Here are a few of the top attractions among the Route’s many offerings. In Saint‑Jérôme, a free exhibition called Le Roi du Nord, or King of the North, talks all about Father Labelle, while another highlights the importance that Claude‑Henri Grignon’s masterpiece played in the imaginations of Quebecers. In Saint‑Sauveur, the Laurentian Ski Museum recounts the popularity of the sport in the first half of the 20th century. In Sainte‑Adèle, breathtaking murals present the agricultural way of life and the winter leisure activities of days gone by, as well as the significance of the railway. The La Butte à Mathieu music café, the first to open in Quebec, is still going strong in Val‑David. Right next door, Sainte‑Agathe-des‑Monts is home to another music café that is legendary on the Quebec cultural scene: Le Patriote. A cruise on Lac des Sables introduces visitors to the history of Sainte‑Agathe-des-Monts. The 27 larger-than-life figures of the Calvaire d’Huberdeau, located on the top of a hill that overlooks the entire region, were cast in bronze between 1910 and 1920. In addition to the Mont Tremblant National Park and the famous Tremblant ski resort and village, a historical walking tour reveals the amazing heritage of the town of Mont-Tremblant. In La Macaza, the interpretation guide for the Le P’tit train du Nord trail depicts the park’s heritage and environment on some 40 interpretation panels. In Mont‑Laurier, a schoolteacher from another time takes visitors on a guided tour called Marchons notre histoire, which unveils the town’s history. These are but a few examples of the treasures in store on the Route des Belles-Histoires.

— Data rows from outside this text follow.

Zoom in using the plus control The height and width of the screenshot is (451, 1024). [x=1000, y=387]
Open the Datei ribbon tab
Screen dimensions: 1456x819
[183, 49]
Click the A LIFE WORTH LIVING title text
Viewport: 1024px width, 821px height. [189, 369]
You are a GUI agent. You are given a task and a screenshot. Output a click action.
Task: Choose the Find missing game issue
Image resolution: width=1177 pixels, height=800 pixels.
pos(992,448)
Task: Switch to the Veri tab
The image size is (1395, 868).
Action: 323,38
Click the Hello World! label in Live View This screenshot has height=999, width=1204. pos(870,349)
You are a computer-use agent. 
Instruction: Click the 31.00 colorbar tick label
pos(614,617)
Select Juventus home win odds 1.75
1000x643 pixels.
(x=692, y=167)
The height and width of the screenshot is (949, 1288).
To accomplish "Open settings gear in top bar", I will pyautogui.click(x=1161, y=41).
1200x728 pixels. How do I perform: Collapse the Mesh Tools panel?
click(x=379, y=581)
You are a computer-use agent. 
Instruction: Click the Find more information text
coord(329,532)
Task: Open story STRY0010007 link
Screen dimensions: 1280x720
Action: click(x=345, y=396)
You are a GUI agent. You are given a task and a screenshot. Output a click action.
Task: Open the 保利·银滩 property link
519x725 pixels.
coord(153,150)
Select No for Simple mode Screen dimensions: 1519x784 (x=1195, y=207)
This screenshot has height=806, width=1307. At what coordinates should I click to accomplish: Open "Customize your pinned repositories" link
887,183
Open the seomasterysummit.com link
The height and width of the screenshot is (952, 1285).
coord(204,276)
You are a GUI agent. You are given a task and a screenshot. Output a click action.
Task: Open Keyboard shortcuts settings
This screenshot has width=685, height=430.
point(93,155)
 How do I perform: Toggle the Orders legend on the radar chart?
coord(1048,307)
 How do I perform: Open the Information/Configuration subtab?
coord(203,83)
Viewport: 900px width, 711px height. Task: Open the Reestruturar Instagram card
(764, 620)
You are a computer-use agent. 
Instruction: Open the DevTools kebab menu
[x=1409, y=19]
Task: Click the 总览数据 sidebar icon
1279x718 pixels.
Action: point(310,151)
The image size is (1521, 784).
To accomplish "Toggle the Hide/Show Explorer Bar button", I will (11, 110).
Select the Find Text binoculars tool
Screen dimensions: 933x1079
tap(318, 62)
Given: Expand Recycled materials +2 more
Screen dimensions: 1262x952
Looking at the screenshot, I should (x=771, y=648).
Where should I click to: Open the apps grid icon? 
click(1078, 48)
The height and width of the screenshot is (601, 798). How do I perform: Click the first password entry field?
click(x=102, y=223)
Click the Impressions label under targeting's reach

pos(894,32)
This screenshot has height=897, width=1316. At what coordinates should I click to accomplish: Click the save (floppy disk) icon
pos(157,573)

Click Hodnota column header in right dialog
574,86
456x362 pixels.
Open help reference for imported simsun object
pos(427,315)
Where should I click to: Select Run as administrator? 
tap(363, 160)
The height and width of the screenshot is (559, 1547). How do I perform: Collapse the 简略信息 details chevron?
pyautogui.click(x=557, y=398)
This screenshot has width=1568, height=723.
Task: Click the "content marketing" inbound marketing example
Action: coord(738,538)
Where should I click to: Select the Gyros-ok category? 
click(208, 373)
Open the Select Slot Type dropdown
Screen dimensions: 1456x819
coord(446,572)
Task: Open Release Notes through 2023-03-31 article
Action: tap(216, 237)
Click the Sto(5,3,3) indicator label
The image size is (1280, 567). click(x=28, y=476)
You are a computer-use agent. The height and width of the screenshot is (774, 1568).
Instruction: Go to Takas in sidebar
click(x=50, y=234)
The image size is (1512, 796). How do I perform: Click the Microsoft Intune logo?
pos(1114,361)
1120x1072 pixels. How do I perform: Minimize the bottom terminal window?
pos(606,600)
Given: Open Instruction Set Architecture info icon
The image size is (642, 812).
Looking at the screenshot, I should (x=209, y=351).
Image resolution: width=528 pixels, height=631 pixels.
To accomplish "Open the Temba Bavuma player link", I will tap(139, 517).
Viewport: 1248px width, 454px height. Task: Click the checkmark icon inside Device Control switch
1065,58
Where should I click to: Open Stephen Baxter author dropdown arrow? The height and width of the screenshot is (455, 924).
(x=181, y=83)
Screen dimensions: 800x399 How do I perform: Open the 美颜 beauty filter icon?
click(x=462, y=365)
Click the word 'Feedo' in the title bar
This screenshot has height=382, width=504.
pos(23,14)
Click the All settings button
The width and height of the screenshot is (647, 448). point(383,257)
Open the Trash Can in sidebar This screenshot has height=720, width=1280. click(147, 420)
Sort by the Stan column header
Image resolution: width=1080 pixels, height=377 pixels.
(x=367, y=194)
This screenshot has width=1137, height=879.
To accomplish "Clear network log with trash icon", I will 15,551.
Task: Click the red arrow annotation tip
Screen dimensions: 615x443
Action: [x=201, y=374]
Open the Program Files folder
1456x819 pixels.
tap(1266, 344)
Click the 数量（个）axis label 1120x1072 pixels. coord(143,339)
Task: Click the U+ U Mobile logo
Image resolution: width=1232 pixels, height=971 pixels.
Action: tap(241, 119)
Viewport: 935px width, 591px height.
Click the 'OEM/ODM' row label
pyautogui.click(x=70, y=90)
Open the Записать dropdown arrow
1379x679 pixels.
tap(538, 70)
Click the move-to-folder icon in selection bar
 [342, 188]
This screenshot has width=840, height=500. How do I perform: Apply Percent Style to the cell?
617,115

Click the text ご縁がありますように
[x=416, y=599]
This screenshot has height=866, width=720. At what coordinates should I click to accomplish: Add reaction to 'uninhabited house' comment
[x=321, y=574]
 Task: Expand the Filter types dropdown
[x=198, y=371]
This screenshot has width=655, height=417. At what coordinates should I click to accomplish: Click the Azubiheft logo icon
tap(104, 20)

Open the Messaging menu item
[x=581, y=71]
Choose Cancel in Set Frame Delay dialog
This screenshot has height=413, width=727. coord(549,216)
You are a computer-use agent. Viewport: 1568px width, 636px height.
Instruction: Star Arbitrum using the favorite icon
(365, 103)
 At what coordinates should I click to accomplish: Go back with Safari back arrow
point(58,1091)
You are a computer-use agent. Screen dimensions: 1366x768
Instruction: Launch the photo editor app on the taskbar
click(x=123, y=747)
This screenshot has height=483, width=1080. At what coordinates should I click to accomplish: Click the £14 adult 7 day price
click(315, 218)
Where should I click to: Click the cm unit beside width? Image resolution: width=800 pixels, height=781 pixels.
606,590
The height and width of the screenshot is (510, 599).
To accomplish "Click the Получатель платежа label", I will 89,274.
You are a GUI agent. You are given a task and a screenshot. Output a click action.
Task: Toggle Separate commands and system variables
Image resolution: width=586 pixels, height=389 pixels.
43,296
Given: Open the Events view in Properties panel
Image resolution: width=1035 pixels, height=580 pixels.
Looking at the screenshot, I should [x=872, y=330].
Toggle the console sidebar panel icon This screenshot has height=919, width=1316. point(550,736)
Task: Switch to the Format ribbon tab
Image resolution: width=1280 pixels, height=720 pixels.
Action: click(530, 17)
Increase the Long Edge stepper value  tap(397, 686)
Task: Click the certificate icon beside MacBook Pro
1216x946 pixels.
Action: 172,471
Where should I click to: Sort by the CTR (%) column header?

History of the Pays-d’en-Haut

Father Antoine Labelle arrived in Saint-Jérôme, a prosperous and populous parish on the northern boundary of the St. Lawrence Plain, in 1868. At the time, the more northern regions were populated only by a handful of pioneers who had settled on the tributaries of the Ottawa River, through which the forest industry shipped timber by log drive. Father Labelle was a staunch believer in the region’s potential, in terms of not only its agricultural and mining resources, but also tourism and manufacturing—as long as a railway was built through the region. Owing to his political involvement and dedication, the first section of railway was built to Saint‑Jérôme in 1876. Gradually, the railway was extended to Mont‑Laurier in 1909, nearly 20 years after Father Labelle’s death in 1891. This man of the cloth explored the Laurentians himself to find the best areas for settlement, founded some 20 parishes, and welcomed 5,000 or so new settlers. Designated a historic person under Quebec’s Cultural Heritage Act, Father Labelle is beyond a shadow of a doubt one of the key figures responsible for the settlement of the Pays-d’en-Haut.

The forest industry was the first to benefit from the railway. The farming population also benefitted. In the 1920s to 1940s, “snow trains” brought thousands of skiers to the Laurentians to enjoy their favourite sport. At the same time, rich nature lovers built country homes to revel in the wild beauty of the Canadian Shield. This turned the Laurentians into a favourite playground for Montrealers and sent the tourism industry booming. Today, a full range of activities makes the Laurentians one of the top leisure destinations in Quebec.

Even though Les belles histoires des Pays-d’en-Haut is a work of fiction, its author, Claude‑Henri Grignon, born in Sainte-Adèle in 1894, created characters that were so very much like the real‑life Father Labelle that, from 1956 to 1970, they embodied Quebecers’ view of country life in the late 19th century. From the initial publication of the novel Un homme et son péché in 1933 to its TV adaptations in the 2000s, Father Labelle and the Pays-d’en-Haut enjoyed exceptional visibility. The Route des Belles‑Histoires invites you to get in touch with the heritage that inspired Claude‑Henri Grignon’s work.